Wat te doen:
1. Noem alle losse woorden die in de aangeleverde tekst tussen enkele aanhalingstekens staan.
2. Vervang in de lijst "listing title" door "heading" in het deel dat opent met de regel met "Where should I click to: Open" en sluit met de regel met "tap(707, 45)". Geef alleen die regels terug en laat verder alles ongewijzigd.

De S&M beweging heeft inmiddels heel goed begrepen hoe de weg naar maatschappelijke erkenning - ja, superioriteit - bewandeld dient te worden. Het Nederlandse blad Sek weet te melden dat S&M juist zo bevrijdend is omdat het ‘ons meer bewust maakt van onderwerping en overheersing in alle relaties’. In de huidige maatschappij wordt agressie aangemoedigd in mannen en afgekeurd in vrouwen, dus in de verhouding tussen mannen en vrouwen heeft het sadomasochistische gedrag een ‘aangekweekt’ karakter. S&M is een trapje hoger op de evolutieladder: het komt alleen bij creatieve mensen voor met een grote verbeeldingskracht. ‘Bezig zijn met S&M zou iemands behoefte om te onderdrukken en onderdrukt te worden verminderen. Daarom zijn lieden die geilen op politieke macht er zo op tegen.’

S&M maakt machtsverschillen tussen mensen juist ‘bespreekbaar’: flikkers en potten kunnen er nog wat van opsteken. Wij allemaal trouwens. Zou S&M bezig zijn een beslissende voorsprong te nemen op andere frontstrijders? De volgende noodkreet in The Advocate wijst er op dat er tenminste één Amerikaanse pedofiel is die daarvoor vreest, en hij slaat genadeloos terug: ‘Ik teken bezwaar aan tegen het door u geplaatste artikel, waarin pedofielen in één adem worden genoemd met sadisten. Ik word er zo langzamerhand doodziek van om gelijkgesteld te worden met sadisten, kinderverkrachters en ander tuig. Jongensminnaars - een term die de meesten van ons liever zouden gebruiken dan pedofielen - houden alleen maar van jongetjes en misschien is dat in deze opgenaaide wereld zo gek nog niet.’

Het is nog een hele klim naar de top.

 

Wat doen ondertussen de mensen die nog immer zuchten onder de ‘heterodwang’? Hoe is het te verklaren dat zij hun onneembaar lijkende versterkte veste zonder slag of stoot hebben prijsgegeven?

Invoergegevens:

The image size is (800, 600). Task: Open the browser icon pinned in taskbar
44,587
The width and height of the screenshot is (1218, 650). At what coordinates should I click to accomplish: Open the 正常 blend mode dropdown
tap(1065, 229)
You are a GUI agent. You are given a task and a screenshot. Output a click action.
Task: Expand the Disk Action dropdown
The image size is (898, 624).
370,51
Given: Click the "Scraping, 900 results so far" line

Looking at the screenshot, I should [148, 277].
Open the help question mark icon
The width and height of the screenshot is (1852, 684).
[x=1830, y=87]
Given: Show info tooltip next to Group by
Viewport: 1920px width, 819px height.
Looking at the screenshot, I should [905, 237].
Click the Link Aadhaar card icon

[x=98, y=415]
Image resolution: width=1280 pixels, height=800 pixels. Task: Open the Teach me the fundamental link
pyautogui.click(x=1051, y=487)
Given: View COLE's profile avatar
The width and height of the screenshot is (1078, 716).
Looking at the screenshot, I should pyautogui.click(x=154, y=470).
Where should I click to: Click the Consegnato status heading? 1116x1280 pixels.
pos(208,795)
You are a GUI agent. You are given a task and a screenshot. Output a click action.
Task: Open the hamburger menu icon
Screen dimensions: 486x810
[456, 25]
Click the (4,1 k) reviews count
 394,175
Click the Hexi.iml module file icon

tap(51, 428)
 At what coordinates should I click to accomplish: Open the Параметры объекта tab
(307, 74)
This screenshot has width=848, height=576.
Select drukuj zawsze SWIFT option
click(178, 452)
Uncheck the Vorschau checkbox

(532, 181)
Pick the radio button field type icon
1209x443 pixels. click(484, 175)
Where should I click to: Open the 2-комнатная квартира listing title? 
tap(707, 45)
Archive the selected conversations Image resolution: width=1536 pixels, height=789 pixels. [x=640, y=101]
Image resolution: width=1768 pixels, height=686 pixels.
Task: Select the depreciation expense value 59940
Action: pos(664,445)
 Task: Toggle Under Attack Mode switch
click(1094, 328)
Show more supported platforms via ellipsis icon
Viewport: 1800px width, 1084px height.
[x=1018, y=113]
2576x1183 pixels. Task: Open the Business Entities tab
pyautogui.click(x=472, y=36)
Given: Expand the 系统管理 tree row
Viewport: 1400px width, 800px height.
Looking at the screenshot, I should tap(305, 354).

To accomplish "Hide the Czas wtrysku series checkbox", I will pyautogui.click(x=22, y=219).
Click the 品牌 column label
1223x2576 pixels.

Antwoorden per opdracht:
1.
aangekweekt
bespreekbaar
heterodwang

2.
Where should I click to: Open the 2-комнатная квартира heading? 
tap(707, 45)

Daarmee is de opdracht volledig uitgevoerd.